Data excerpts ▸
┏━━
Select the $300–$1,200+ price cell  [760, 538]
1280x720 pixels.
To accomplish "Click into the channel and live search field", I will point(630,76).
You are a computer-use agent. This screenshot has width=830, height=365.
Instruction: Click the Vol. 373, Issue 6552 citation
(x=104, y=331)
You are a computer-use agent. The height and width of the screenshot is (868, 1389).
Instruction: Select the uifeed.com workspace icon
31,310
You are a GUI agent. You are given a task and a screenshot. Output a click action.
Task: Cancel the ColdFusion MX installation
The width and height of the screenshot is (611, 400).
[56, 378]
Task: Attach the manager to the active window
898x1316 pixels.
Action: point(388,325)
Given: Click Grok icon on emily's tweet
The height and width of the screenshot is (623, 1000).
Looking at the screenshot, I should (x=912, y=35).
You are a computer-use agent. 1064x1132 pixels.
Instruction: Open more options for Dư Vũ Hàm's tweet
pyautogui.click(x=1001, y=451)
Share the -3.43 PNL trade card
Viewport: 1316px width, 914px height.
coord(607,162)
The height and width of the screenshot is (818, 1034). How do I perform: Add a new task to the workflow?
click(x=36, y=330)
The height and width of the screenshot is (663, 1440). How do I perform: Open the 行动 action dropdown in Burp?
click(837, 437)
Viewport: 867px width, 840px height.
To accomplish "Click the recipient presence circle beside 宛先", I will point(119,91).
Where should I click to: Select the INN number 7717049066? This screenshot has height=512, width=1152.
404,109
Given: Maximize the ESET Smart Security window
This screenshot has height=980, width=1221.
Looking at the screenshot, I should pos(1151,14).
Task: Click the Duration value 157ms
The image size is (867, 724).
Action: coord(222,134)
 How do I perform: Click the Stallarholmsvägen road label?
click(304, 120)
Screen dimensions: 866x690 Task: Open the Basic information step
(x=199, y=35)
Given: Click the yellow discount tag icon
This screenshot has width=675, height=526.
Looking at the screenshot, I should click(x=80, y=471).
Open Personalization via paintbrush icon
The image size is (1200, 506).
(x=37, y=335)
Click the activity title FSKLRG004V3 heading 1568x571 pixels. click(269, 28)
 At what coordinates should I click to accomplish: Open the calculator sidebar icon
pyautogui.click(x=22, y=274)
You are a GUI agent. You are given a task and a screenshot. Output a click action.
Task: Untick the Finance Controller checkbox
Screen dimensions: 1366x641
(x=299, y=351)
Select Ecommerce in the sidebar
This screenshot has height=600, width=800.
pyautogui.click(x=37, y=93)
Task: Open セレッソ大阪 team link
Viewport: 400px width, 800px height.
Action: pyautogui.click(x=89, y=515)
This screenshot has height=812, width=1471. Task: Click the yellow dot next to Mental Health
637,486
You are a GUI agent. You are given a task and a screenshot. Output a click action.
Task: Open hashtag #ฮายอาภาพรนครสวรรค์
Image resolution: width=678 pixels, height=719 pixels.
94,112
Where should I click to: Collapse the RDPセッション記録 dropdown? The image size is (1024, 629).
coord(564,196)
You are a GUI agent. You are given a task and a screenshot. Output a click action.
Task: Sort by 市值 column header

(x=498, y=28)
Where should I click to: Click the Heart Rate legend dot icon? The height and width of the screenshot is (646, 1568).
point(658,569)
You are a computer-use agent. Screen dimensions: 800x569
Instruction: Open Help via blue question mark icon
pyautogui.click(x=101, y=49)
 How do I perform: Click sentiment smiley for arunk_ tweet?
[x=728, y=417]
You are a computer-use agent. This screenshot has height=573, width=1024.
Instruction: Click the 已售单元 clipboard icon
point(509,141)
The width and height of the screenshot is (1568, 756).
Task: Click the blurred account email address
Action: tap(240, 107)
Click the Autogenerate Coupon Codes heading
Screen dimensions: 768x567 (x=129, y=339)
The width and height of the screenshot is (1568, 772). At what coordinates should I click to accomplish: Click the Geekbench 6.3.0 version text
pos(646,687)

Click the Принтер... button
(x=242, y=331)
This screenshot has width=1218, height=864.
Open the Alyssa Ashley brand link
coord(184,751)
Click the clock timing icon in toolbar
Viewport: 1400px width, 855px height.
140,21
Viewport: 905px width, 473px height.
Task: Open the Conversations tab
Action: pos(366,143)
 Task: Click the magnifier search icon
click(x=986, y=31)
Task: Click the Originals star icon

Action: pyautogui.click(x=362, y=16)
┗━━
What this task involves ▸ From the records above, copy each line where the word "will" can be found.

Answer section ▸
To accomplish "Click into the channel and live search field", I will point(630,76).
To accomplish "Click the recipient presence circle beside 宛先", I will point(119,91).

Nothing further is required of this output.